Dry-AMD continues to represent an untapped frontier
Several mid- to late-stage drugs are targeting inflammation and/or oxidative stress, and promising
data has been released in the past 18 months for pegcetacoplan, Zimura and risuteganib. Zimura has already shown positive 18-month GA data in a Phase II/III study and a second Phase III is underway. There are also oral drugs (Oracea and ALK-001) in Phase III trials in the untapped dry-AMD market. Proprietary light-based therapy may also potentially decelerate progression of early-to-intermediate stage patients although further clinical studies will be needed to confirm earlier data and drive adoption. Altogether, we continue to expect the next five to 10 years to be potentially revolutionary in a segment that until now has had little to offer to patients beyond dietary supplements and lifestyle modifications.
AMD remains the leading cause of blindness in adults over the age of 55 in western countries, and is characterised by damage to the macular1 region of the retina, leading to central vision loss. Prevalence increases with age, as about 2% of the population have the condition at age 40, rising to c 25% by age 80.2 AMD patients generally maintain their peripheral vision but the damage to central vision can be so severe in advanced cases as to restrict a patient’s ability to work, read, recognise faces or independently perform other habitual tasks. In early to intermediate cases, there may be a loss of up to one or two lines of central acuity on a standardised visual acuity (VA) chart as well as decreased contrast sensitivity, but often patients are not prevented from doing their day-to-day work or leisure activities.

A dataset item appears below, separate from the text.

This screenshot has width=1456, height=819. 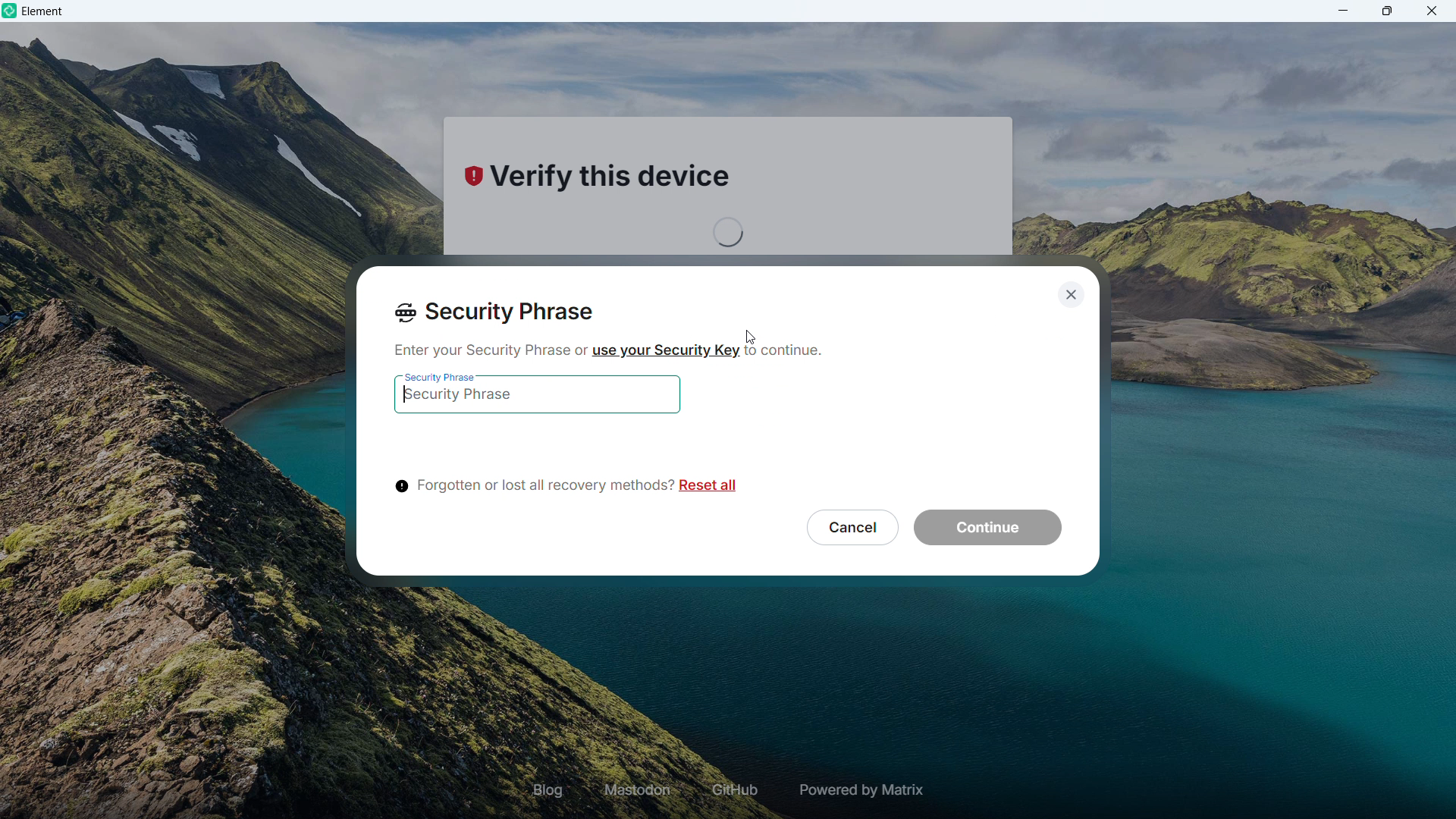 What do you see at coordinates (531, 487) in the screenshot?
I see `forgotten or lost all recovery methods?` at bounding box center [531, 487].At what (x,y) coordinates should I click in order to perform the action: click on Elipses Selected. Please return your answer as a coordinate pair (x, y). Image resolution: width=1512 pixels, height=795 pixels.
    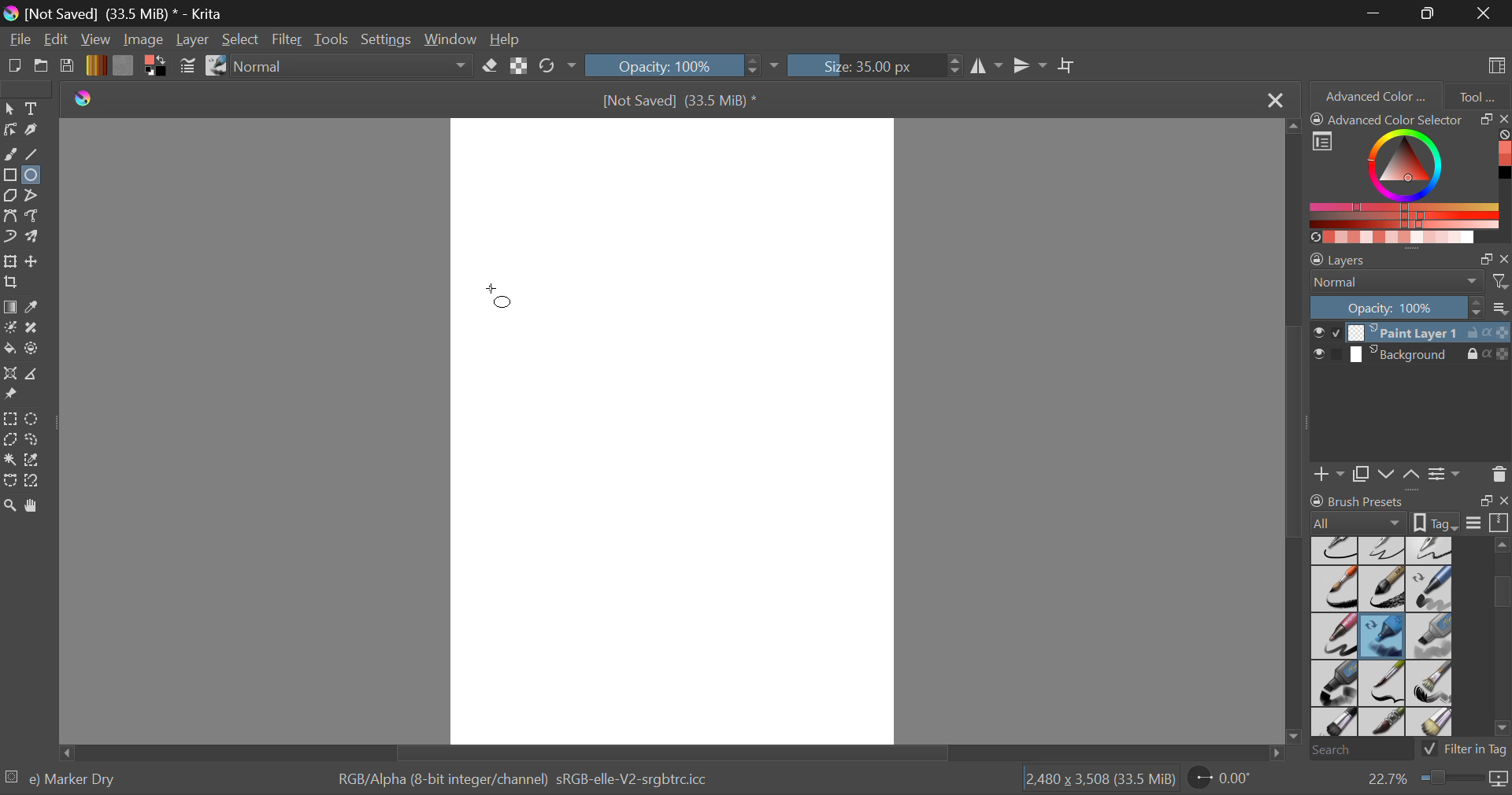
    Looking at the image, I should click on (35, 174).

While the exact pathophysiology is not fully understood, AMD is believed to be caused by oxidative stress, mitochondrial dysfunction, inflammatory processes and/or cardiovascular (lipid-cholesterol pathway) factors. Genetic and environmental factors (such as smoking historyor prolonged exposure to ultraviolet light) may also play a role in pathogenesis. There are two forms of AMD: dry (non-exudative) and wet (exudative).
Exhibit 1: diagram of an eyeball including the location of the macula
Source: Wikimedia Commons; Medical gallery of Blausen Medical 2014. DOI10:15347/wjm/2014.010
The dry form of AMD accounts for about 85–90% of cases3 (all AMD cases start as dry-AMD) and cellular atrophy is the primary cause of vision loss and photoreceptor damage in this form. This condition often evolves relatively slowly but currently has no proven broadly approved treatment, although lifestyle factors and dietary or nutritional supplement changes may help decelerate progression. As the dry form of the condition advances, it can lead to GA, where there are irreversible scattered or confluent areas of degeneration of the retinal pigment epithelium (RPE) cells, damaging the overlying photoreceptors and resulting in a loss of visual function.